Skillet Chicken Shepherd’s Pie


I try to keep the foods in this blog fairly seasonally appropriate, but when you live in the Midwest you often experience all four seasons in a week, so that can be difficult. Last week, my son’s soccer practice was cancelled due to low temperatures and snow. A week later, he was playing a game in shorts and a short-sleeved shirt, and I was sweating under the bright sun in the sidelines.

So, yes, this meal—comfort food at its finest—was eaten more in the snowfall days than the sweating days, but, uh, who knows, we might still have some of those snowy days ahead (PLEASE NO) and other people are still in the midst of them (sorry).

We’ve had this meal a few times now and it hasn’t disappointed. I hate to call it a shepherd’s pie because, really, it’s absolutely nothing like one, from the meat  used to the topping, but I don’t make the rules at Cook’s Country. If I did, this would have a more accurate and more groan-worthy title like Chicken PotATO Pie, which is really what it is. It’s basically a chicken pot pie filling but instead of a crust it’s topped with buttery potatoes. Delicious comfort food number one, meet delicious comfort food number two.

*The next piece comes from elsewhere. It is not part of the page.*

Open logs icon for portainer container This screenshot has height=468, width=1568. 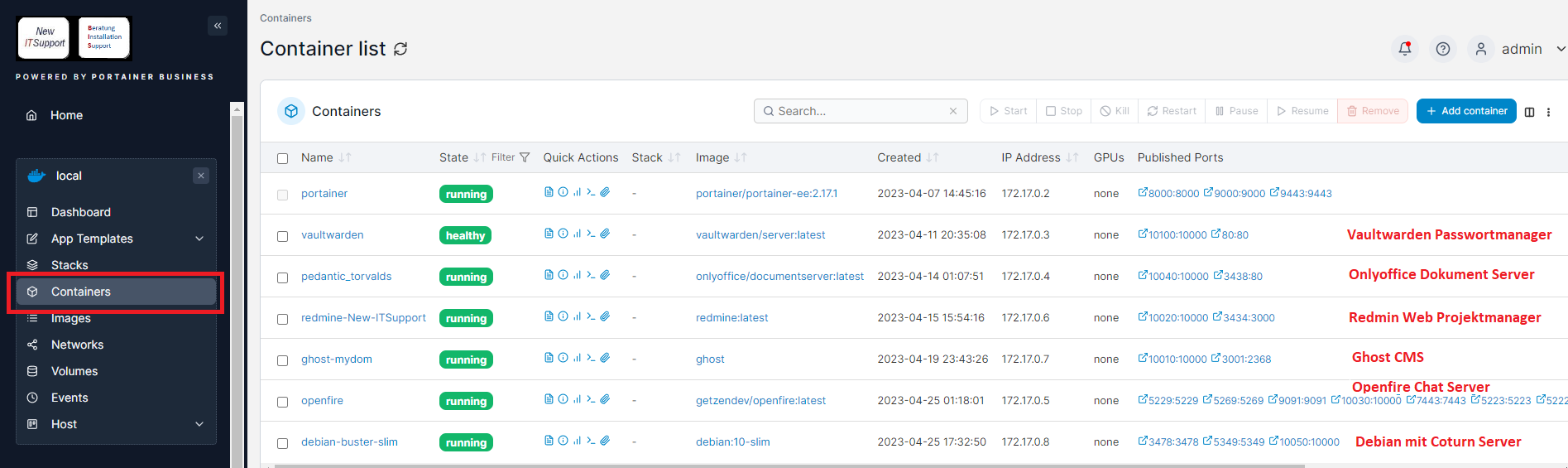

You may want to increase the filling a bit (I did this once and preferred the filling-to-topping ratio more but also added a bit too much broth so I’m not going to put that version here at the moment since it needs some tweaks), but otherwise this dish is pretty near perfect. Zachary even ate the potatoes, which I wasn’t sure he’d do (he tends to dislike softer potatoes like mashed and such. Weirdo). The leftovers were great, and since it’s always about 30 degrees in my office regardless of season, they are just fine year-round.

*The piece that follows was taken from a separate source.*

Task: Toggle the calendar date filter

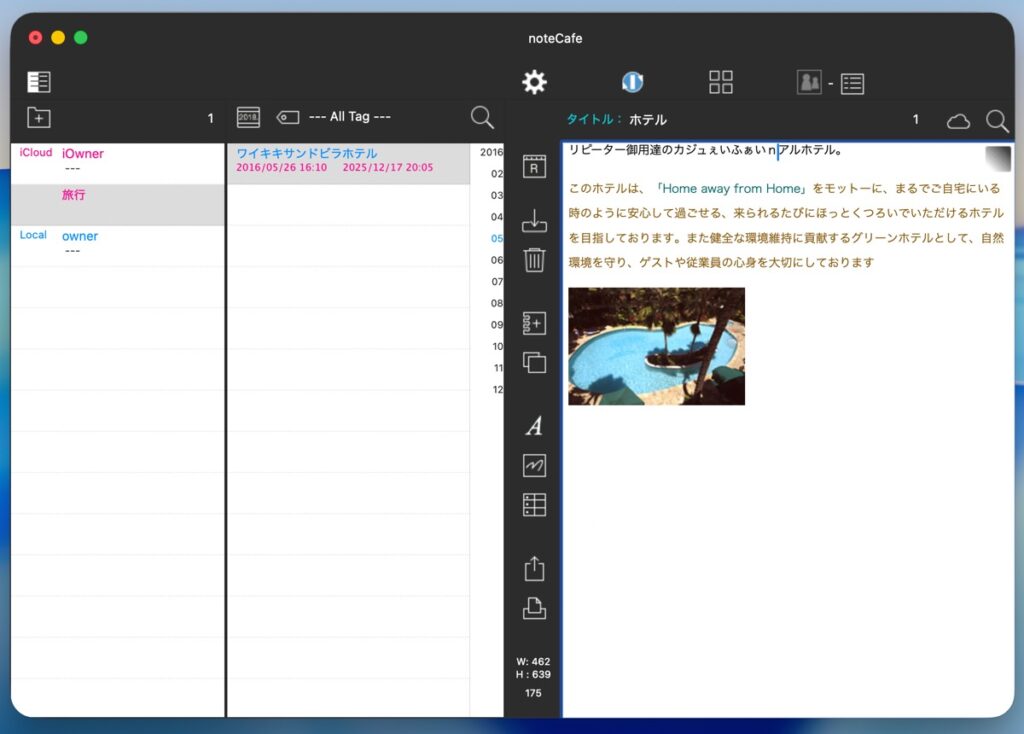Action: tap(248, 117)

Skillet Chicken Shepherd’s Pie

  • 10 minutes
  • 1 hour
  • 6 servings


  • 4 Tbsp. butter, divided
  • 2 lbs. bone-in/skin-on chicken thighs
  • 1 onion, diced
  • 3 medium carrots, peeled and and sliced into half circles
  • 2 cloves garlic, minced
  • 2 tsp. fresh minced thyme
  • 1/4 cup dry sherry or dry white wine
  • 1-1/2 cups chicken broth
  • 2 lbs. russet potatoes, peeled and diced into 1″ pieces
  • 2 Tbsp. cornstarch
  • 1 cup frozen peas
  • 1 Tbsp. fresh lemon juice
  • 1 large egg, lightly beaten with about 1 Tbsp. water


  1. Pat the chicken dry and season both sides generously with salt and pepper. Melt 1 tablespoon of the butter in an oven safe deep 10- or 12-inch skillet over medium-high heat. Cook the chicken (in batches if necessary, so as not to overcrowd the pan), about 5 minutes per side, or until the chicken is well-browned. Use tongs to transfer chicken to a plate and and pour off all but about 2 tablespoons of the fat from the skillet.
  2. Return the skillet to heat and add the onions, carrots, and a large pinch of salt. Cook, stirring often, until they are just softening, about 5 minutes. Add the garlic and thyme and cook an additional minute or until garlic is fragrant. Stir in the sherry and cook until most of the liquid has evaporated, a couple of minutes, scraping up any browned bits from the bottom of the pan. Stir in the broth.
  3. Return the chicken and any accumulated juices to the skillet, skin-side up. Bring to a boil, reduce heat to medium-low, and cover. Cook until the chicken registers 175 degrees on an instant-read thermometer, about 12 to 14 minutes. Remove the skillet from heat and use tongs to transfer the chicken to a clean plate. Once chicken is cool enough to handle, shred into bite-sized pieces, discarding the skin and bones.
  4. Meanwhile, adjust the oven rack to the upper-middle position and heat to 375ºF. Place the potatoes in a medium saucepan and cover with about 1 inch of water. Stir in 1 tablespoon of salt, and bring to a boil over high heat. Reduce the heat to medium and cook at a strong simmer until the potatoes are fork-tender, about 10-12 minutes.
  5. Drain the potatoes and put them back in the pot. Return the pot to the stove and cook over low heat, stirring very gently, until all of the water has evaporated (this will only take a minute or two). Remove from heat and gently stir in remaining 3 tablespoons of butter, and season to taste with salt and pepper.
  6. Whisk the cornstarch together with 3 tablespoons of water. Return the skillet with the broth and vegetables to the stovetop and bring to a boil. Slowly whisk in the cornstarch mixture, and cook until the thickened, 1 to 2 minutes. Remove from heat, stir in the peas, lemon juice, and shredded chicken, and season to taste with salt and pepper. Spoon the potatoes over the entire surface of the filling, and then brush with the egg-water mixture.
  7. Bake in the oven until the pie is bubbling, about 15 minutes. Turn the oven to broil and cook until the potatoes are golden-brown, 3 to 5 minutes. Cool for 15 minutes before serving.